There are now 78 PHOs nationally looking after the primary health needs of about 3.8 million New Zealanders, Ms King says. “I am particularly pleased MidCentral is now well covered. Palmerston North was the only major area not covered by a PHO. People in Palmerston North will benefit from more affordable doctors' fees for the young and the elderly and increased emphasis on health promotion.”

Ms King says the Government is committed to providing affordable and accessible primary health care for all New Zealanders. “Everyone in PHOs will be entitled to cheaper doctors’ visits and cheaper charges on most prescription items by July 2007, up to five years earlier than I envisaged when we began implementing the Primary Health Care Strategy with the first two PHOs in July 2002. By the 2007-08 financial year the Government will have committed $1.7 billion in total in new money over six years from 2002-03 to implement the strategy.

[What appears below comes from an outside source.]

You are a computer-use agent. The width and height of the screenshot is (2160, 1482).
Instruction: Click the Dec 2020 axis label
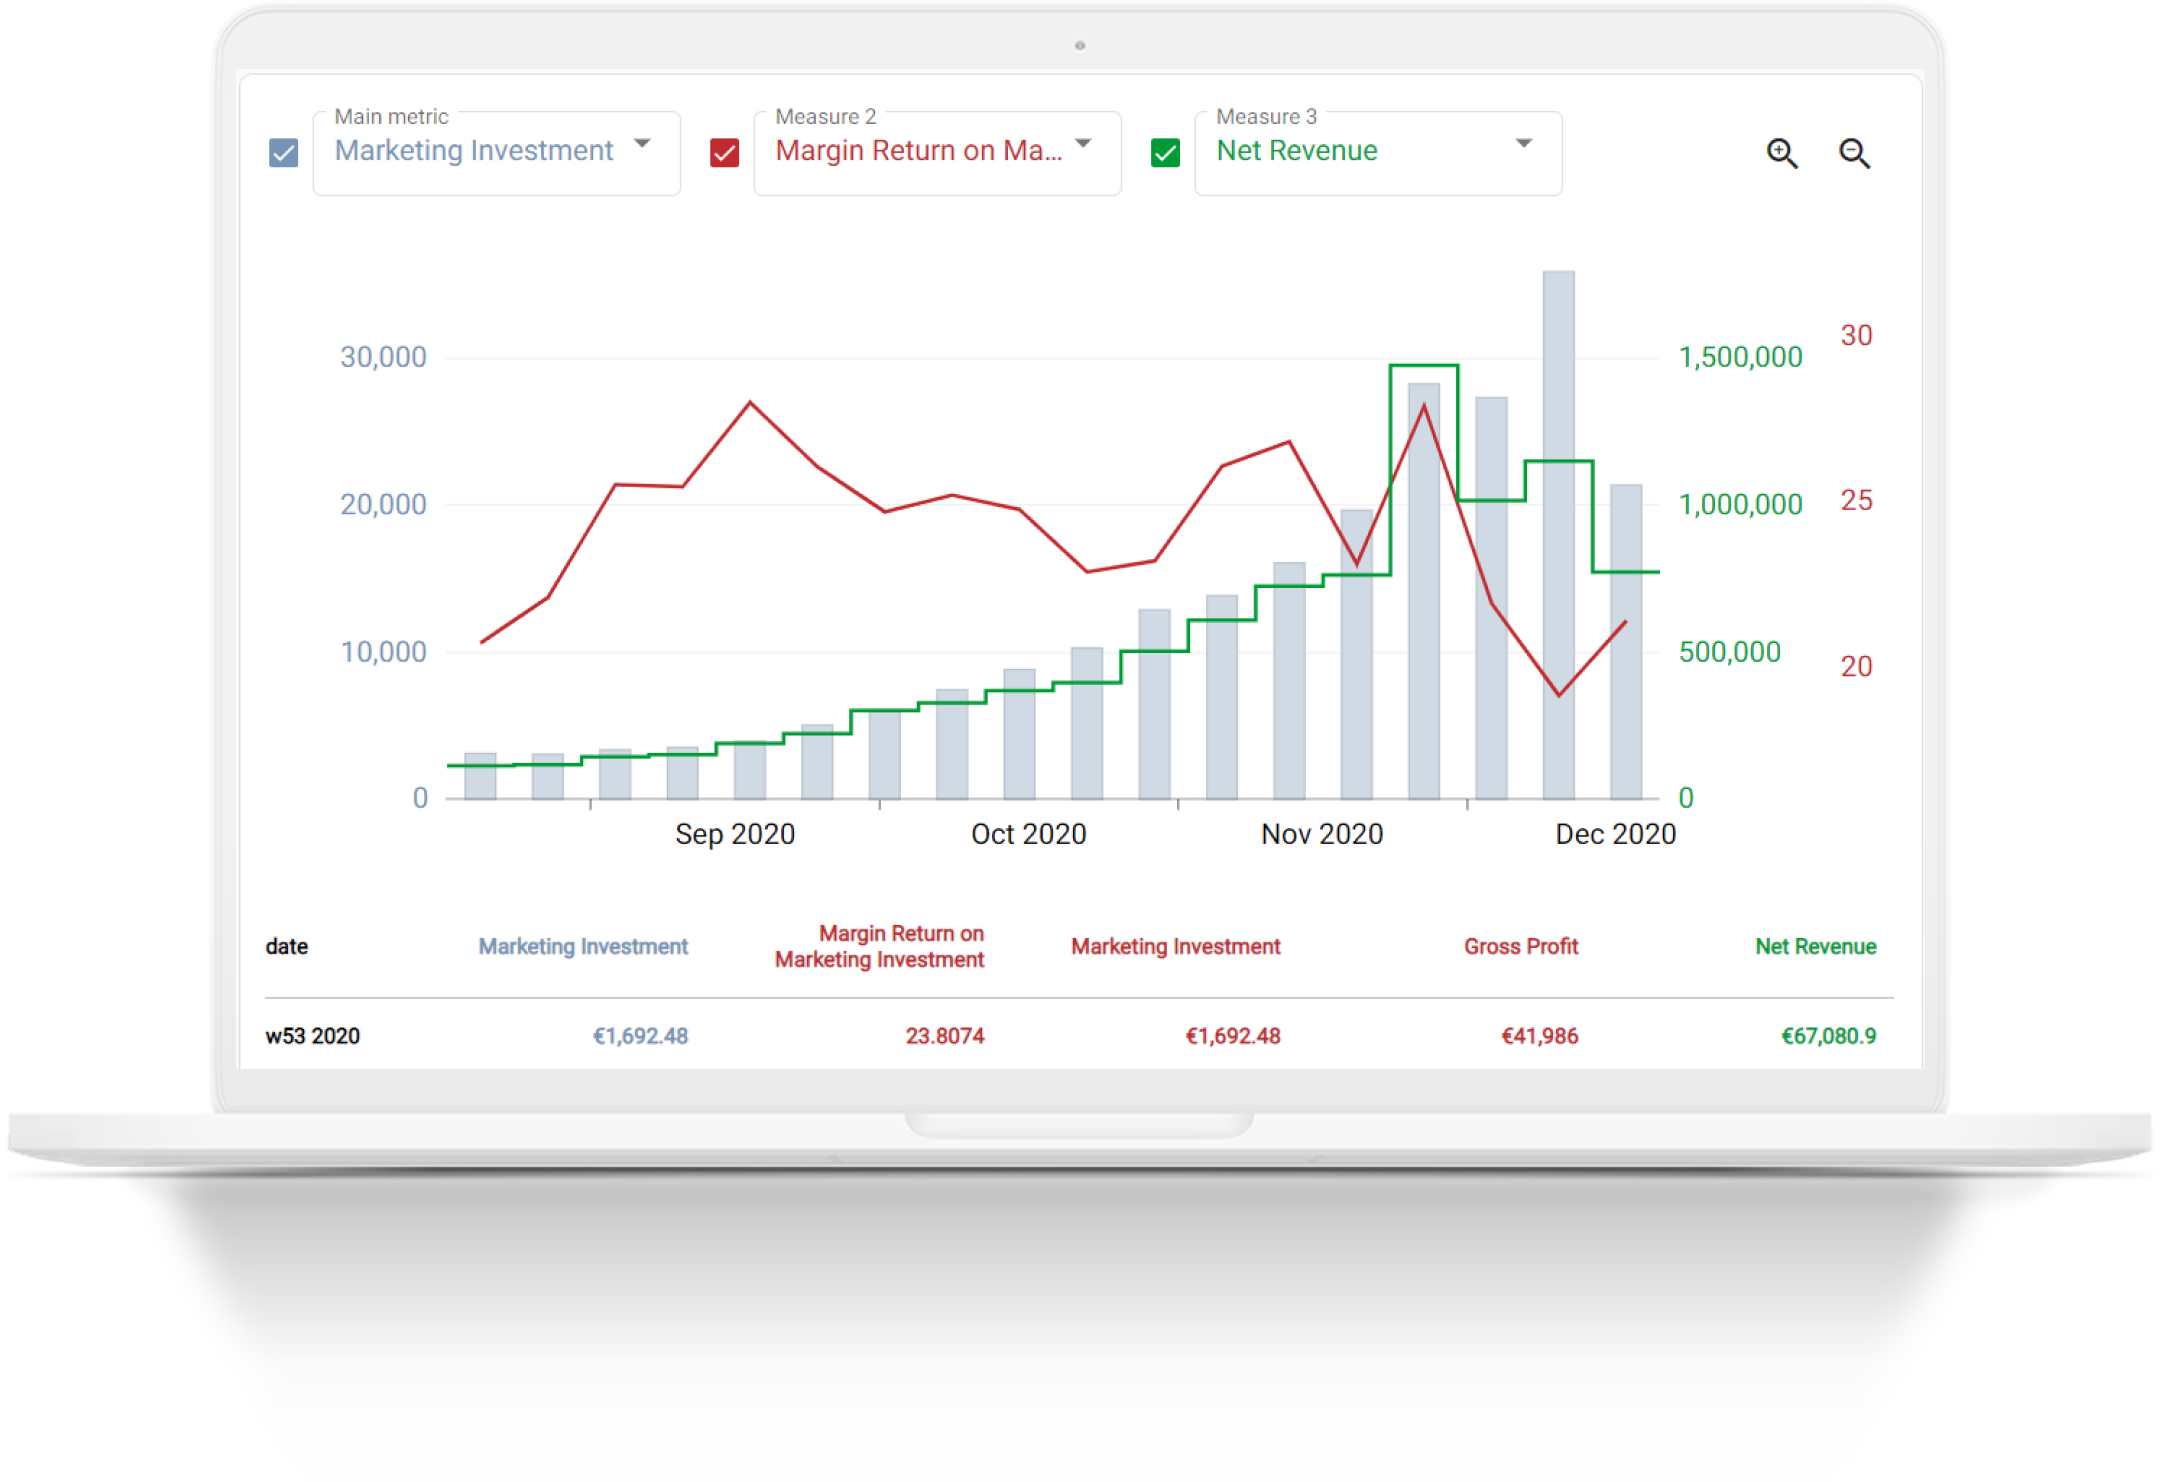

“Already we are providing subsidies that mean PHO patients aged under 18 and 65 and over are paying less in doctors’ fees and for most prescription charges. The benefits will reach 18 to 24 year-olds in July this year (2005), 45 to 64-year-olds in July 2006, and 25 to 44-year-olds in July 2007.”

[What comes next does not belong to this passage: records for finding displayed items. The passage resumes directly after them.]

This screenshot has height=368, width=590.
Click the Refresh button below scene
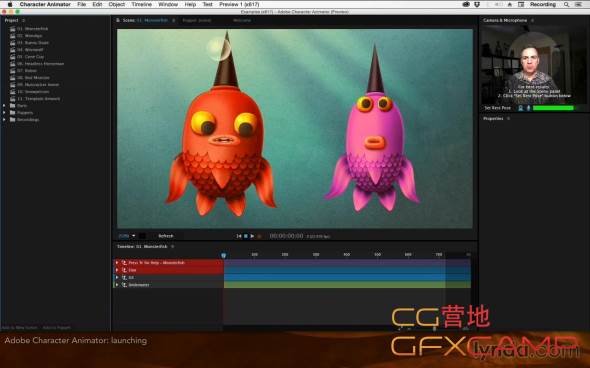pos(166,236)
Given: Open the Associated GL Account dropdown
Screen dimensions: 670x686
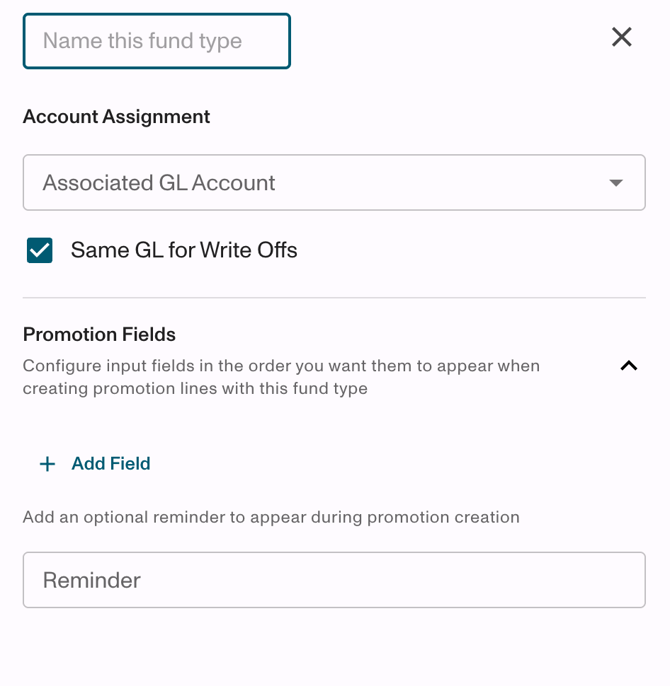Looking at the screenshot, I should pos(333,183).
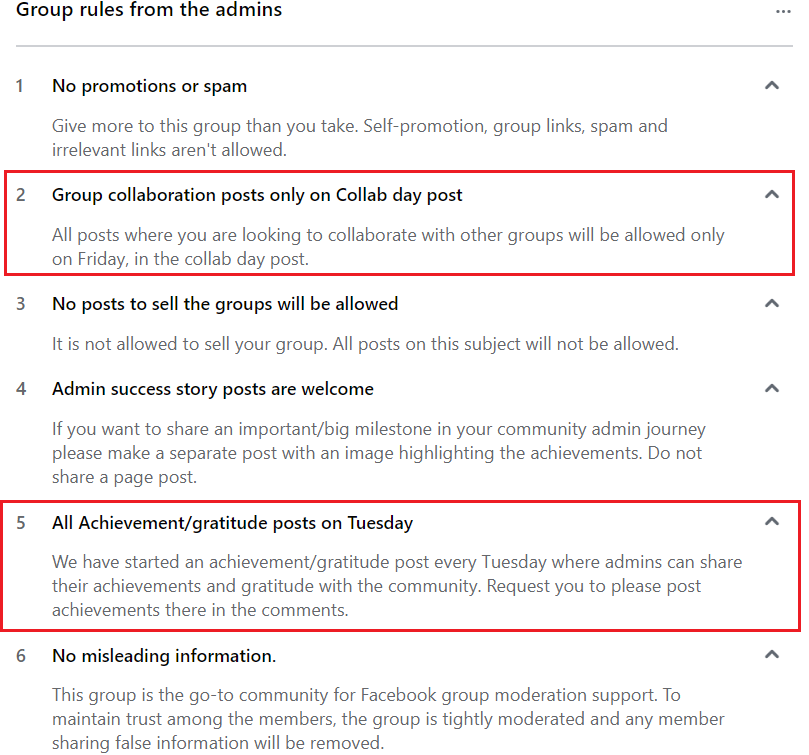Collapse rule 1 No promotions or spam chevron
The width and height of the screenshot is (809, 755).
coord(771,86)
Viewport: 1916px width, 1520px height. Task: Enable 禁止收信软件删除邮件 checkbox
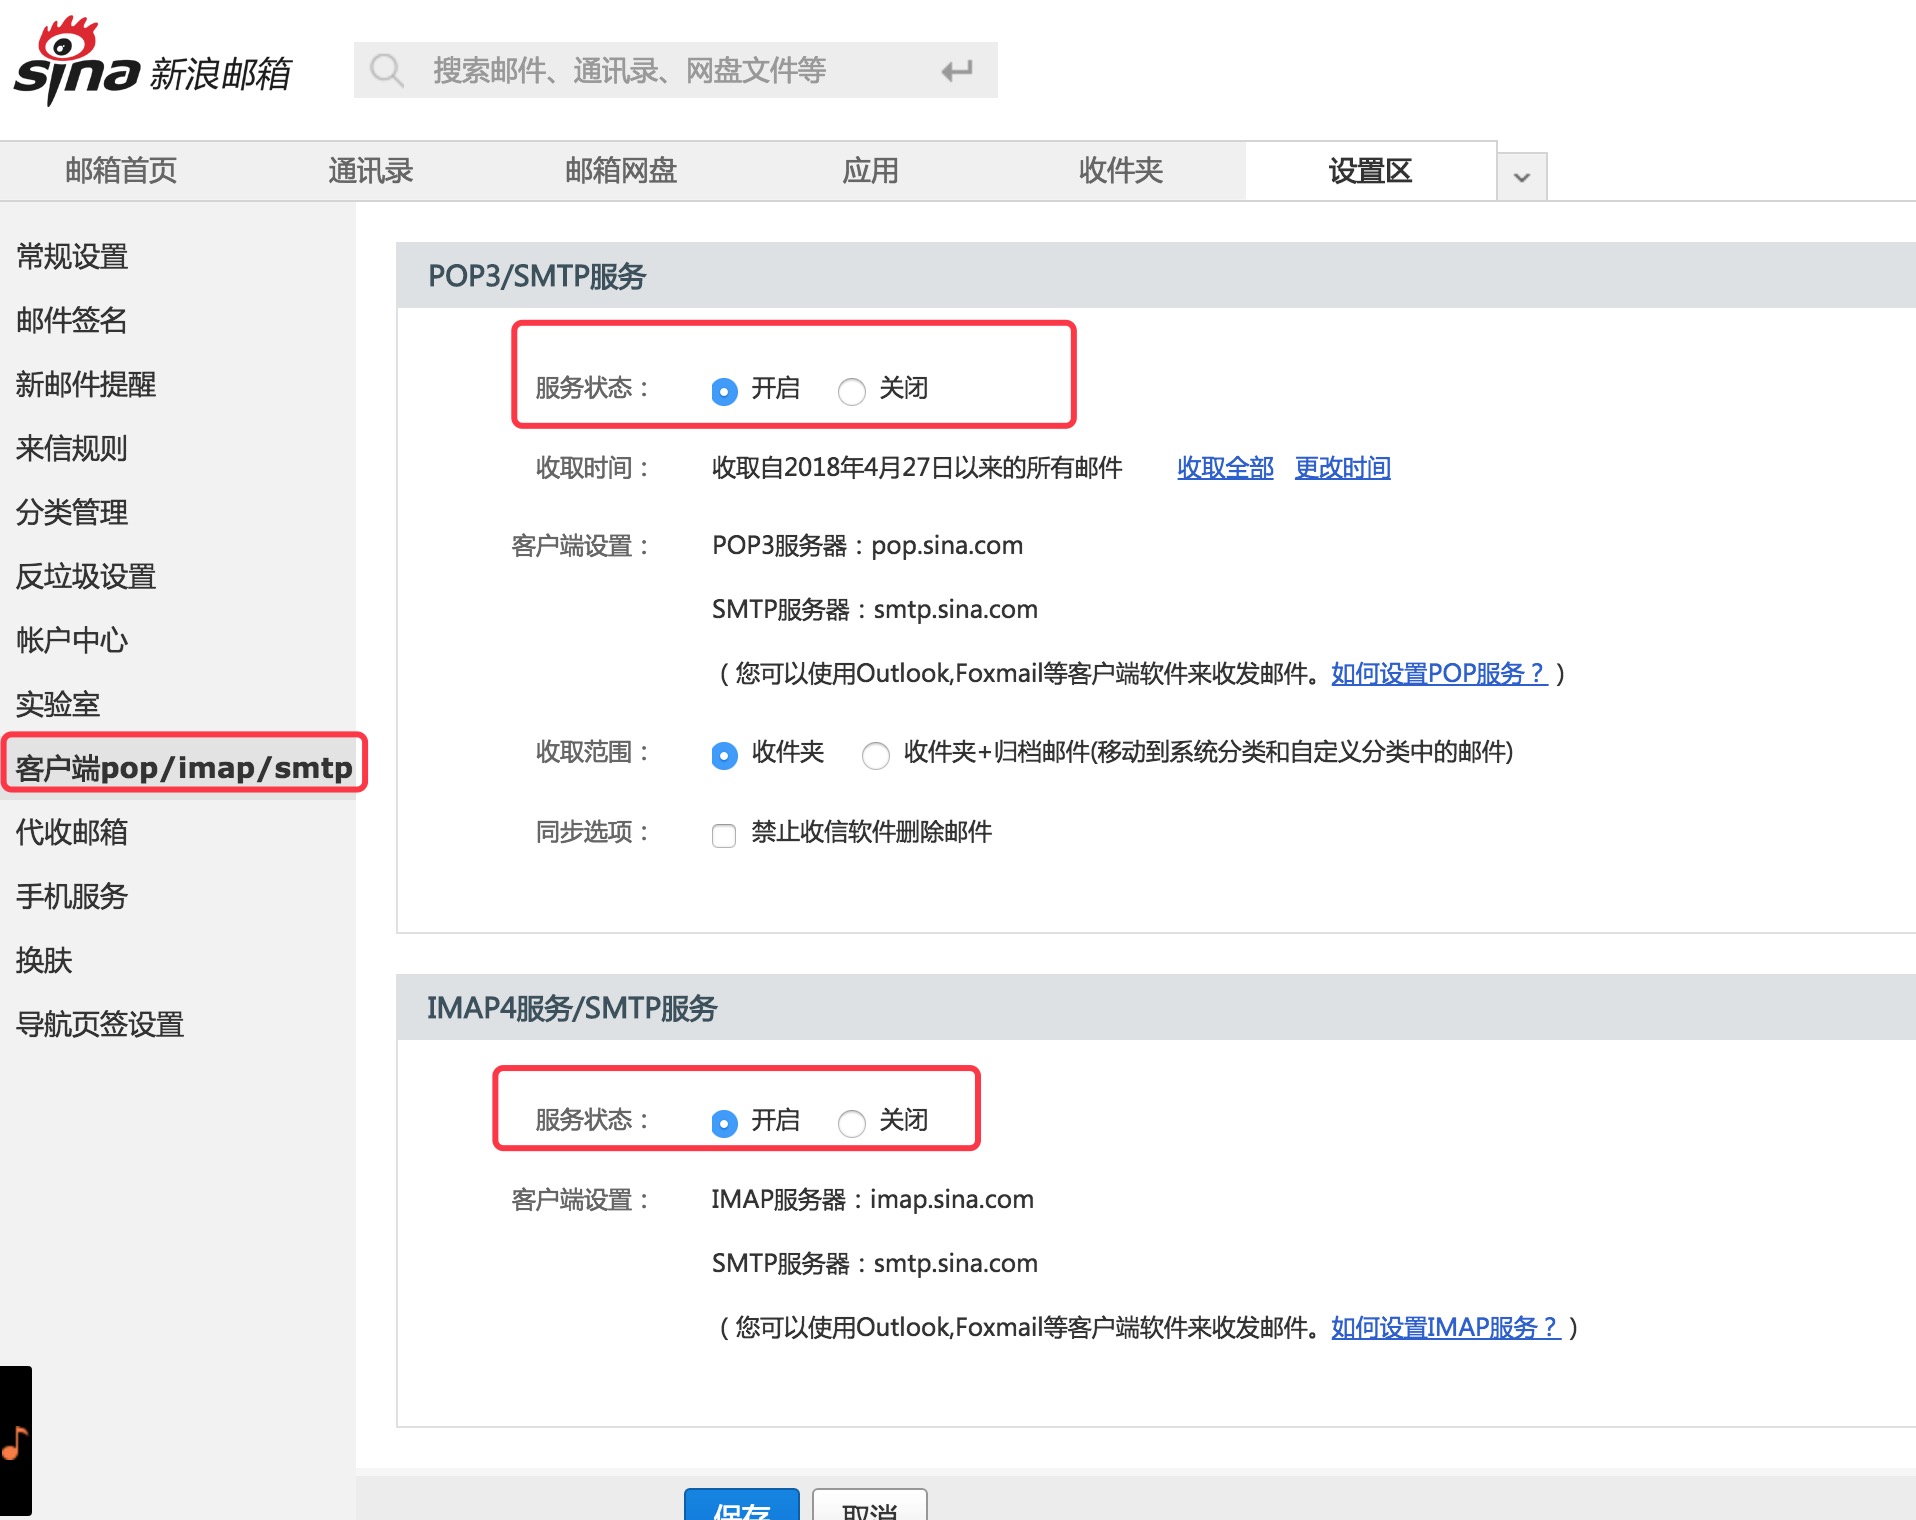pyautogui.click(x=724, y=835)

Ms King says the Government believes that the significant extra funding will encourage primary health care providers to show the lead in providing services to those who may have been missing out in the past, in addressing health priority areas, such as cancer and diabetes, in co-ordinating care for patients, and in collecting vital health data.

“As well as PHOs being the vehicle for more affordable primary health care, they are also exploring innovative ways to keep people healthy and out of hospital. The only way we will cope with the predicted burden of chronic illness, such as growing levels of diabetes, cardiovascular disease, depression and obesity, is by strengthening prevention, early management and health promotion."